> [PROBLEM DETAILS]: Collect every line in the records below that contains the word "Given".

Records contained in a dataset:
--- START ---

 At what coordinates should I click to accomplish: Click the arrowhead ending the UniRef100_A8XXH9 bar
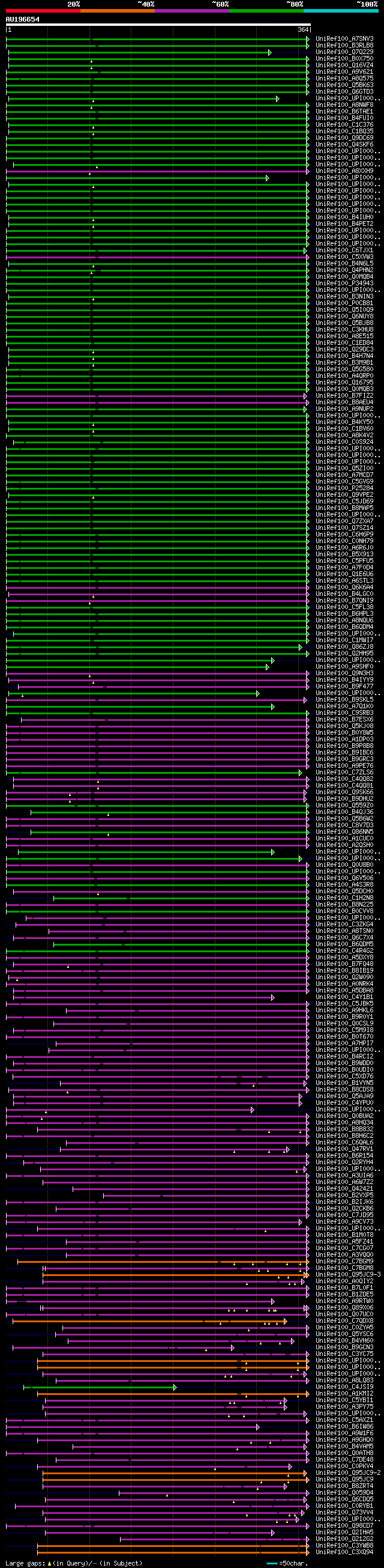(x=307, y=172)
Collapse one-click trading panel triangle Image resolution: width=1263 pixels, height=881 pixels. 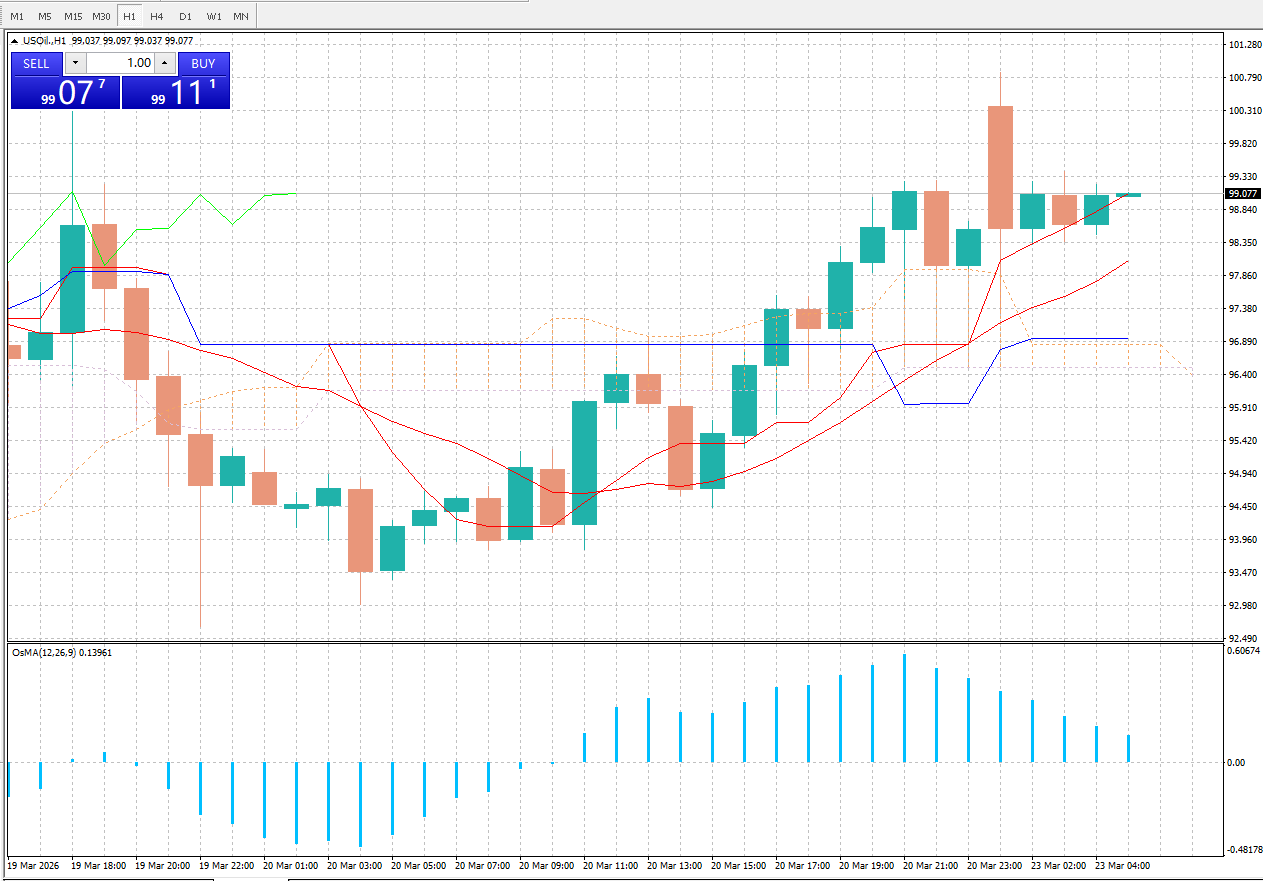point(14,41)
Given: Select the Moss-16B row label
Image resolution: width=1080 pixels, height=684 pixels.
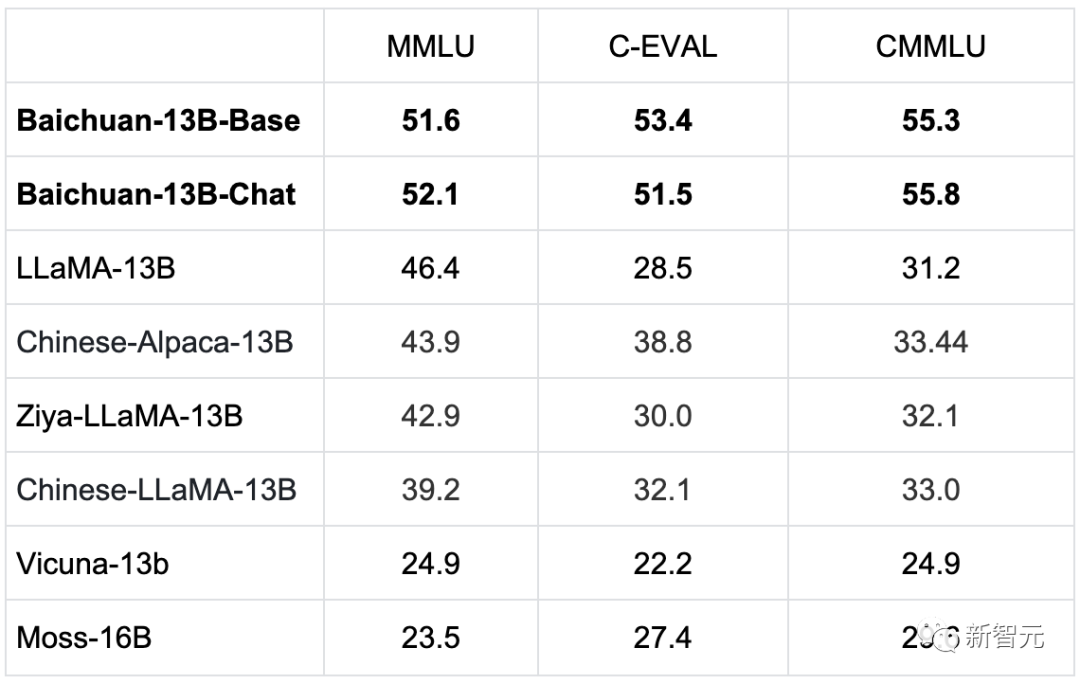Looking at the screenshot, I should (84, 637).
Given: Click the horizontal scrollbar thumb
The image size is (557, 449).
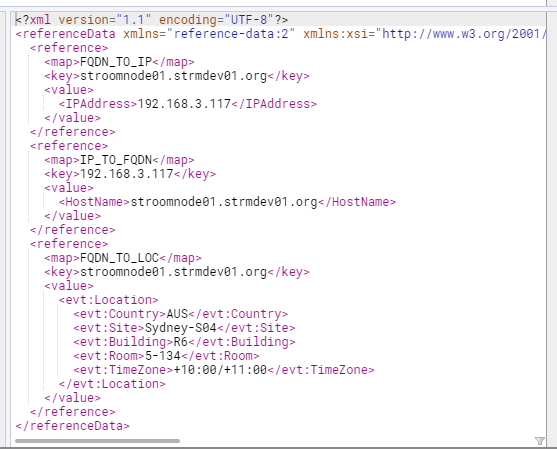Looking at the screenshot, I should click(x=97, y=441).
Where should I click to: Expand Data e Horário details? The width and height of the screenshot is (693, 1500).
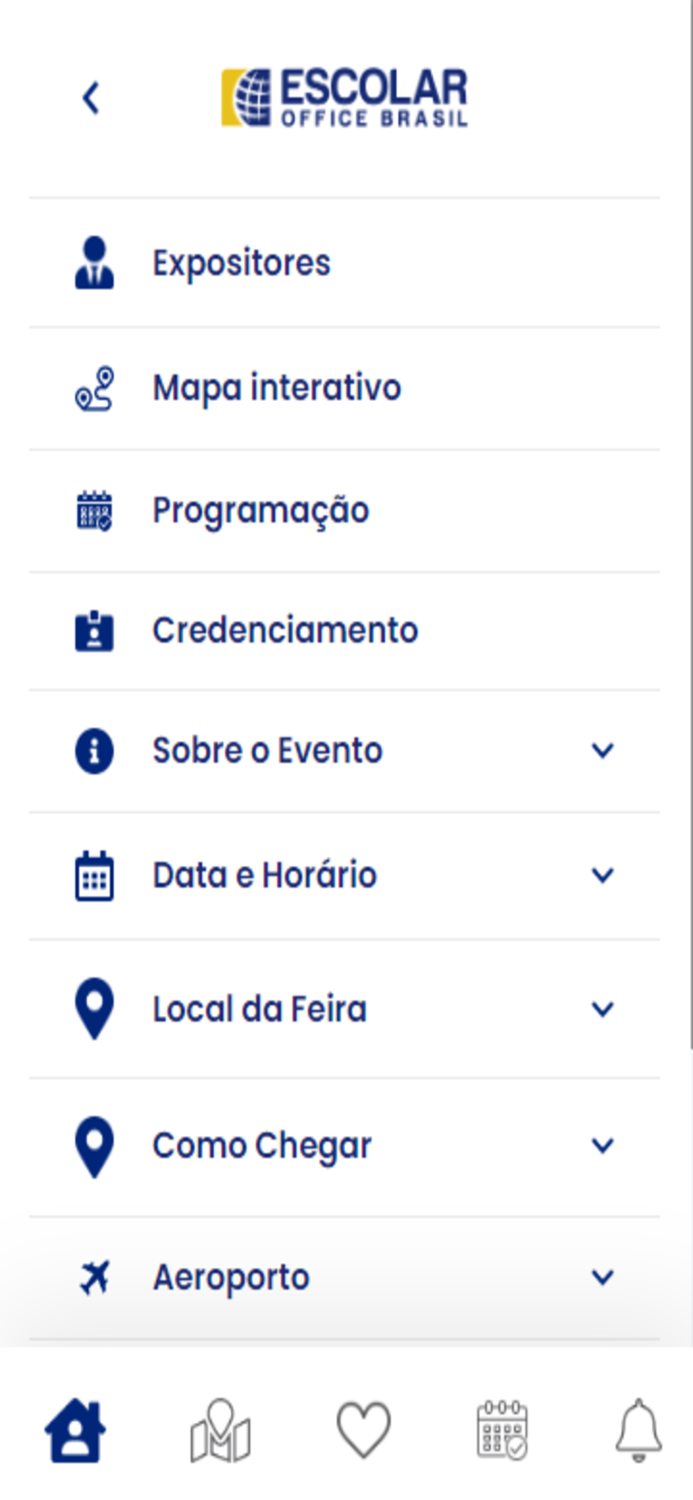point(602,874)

--- END ---
--- START ---

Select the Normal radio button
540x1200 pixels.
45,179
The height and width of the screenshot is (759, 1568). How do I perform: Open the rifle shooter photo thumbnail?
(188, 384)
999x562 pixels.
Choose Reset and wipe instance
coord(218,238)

--- END ---

> [TASK RESPONSE]:
Given: Select the Moss-16B row label
Given: Click the horizontal scrollbar thumb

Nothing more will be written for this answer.